[Dataset entries]

* * * * *

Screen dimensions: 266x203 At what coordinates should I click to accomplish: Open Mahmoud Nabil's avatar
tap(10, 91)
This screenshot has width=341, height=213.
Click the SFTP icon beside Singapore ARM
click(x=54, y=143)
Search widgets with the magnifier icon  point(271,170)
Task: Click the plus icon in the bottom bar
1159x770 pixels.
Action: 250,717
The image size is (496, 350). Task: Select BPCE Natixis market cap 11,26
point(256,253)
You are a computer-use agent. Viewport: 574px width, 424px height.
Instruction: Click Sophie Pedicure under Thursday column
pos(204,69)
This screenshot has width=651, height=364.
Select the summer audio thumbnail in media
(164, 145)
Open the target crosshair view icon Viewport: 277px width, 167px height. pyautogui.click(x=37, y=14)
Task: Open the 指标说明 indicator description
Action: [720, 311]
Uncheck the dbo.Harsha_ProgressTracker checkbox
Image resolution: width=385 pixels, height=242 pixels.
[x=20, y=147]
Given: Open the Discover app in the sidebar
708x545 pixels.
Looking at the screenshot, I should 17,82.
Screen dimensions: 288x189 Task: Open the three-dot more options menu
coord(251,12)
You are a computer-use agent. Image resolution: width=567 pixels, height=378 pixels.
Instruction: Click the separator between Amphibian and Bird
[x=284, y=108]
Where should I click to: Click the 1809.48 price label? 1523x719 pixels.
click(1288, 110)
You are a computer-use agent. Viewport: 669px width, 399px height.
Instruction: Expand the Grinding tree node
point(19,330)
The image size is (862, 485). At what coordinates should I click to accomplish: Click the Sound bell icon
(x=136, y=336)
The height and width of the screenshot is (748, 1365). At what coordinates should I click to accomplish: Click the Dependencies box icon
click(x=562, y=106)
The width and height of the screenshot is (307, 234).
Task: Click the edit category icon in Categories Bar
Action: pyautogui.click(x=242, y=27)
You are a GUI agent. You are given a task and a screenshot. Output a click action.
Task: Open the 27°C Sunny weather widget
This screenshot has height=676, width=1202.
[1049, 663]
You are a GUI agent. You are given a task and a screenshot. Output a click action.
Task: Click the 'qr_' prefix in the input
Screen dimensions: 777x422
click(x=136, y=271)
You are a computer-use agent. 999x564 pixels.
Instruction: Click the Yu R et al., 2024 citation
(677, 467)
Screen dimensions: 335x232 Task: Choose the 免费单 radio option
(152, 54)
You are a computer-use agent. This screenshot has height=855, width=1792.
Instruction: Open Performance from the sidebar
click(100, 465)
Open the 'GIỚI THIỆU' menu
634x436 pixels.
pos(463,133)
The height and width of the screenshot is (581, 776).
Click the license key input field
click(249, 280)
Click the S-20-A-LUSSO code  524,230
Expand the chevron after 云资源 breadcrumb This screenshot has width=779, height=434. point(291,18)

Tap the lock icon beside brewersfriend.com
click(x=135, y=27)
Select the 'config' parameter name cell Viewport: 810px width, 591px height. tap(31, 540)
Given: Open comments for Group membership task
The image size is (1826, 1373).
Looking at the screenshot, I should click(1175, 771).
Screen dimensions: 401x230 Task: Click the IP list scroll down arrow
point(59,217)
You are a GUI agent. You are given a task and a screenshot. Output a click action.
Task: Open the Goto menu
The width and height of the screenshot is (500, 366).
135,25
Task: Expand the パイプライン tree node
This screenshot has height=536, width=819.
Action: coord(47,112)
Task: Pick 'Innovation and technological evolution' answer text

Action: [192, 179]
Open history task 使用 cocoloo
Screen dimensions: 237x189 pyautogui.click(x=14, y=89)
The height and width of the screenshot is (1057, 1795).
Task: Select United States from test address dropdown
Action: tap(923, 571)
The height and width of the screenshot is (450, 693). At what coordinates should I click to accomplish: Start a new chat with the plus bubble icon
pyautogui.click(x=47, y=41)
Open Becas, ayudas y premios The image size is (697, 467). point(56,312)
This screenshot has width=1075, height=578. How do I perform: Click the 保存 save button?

* * * * *

» TASK TO COMPLETE
Filter the data, keeping only the lines that contain "computer".

» EXERCISE ANSWER
You are a computer-use agent. Viewport: 574px width, 424px height.
You are a computer-use agent. Image resolution: width=567 pixels, height=378 pixels.
You are a computer-use agent. Viewport: 669px width, 399px height.
You are a computer-use agent. 999x564 pixels.
You are a computer-use agent. This screenshot has height=855, width=1792.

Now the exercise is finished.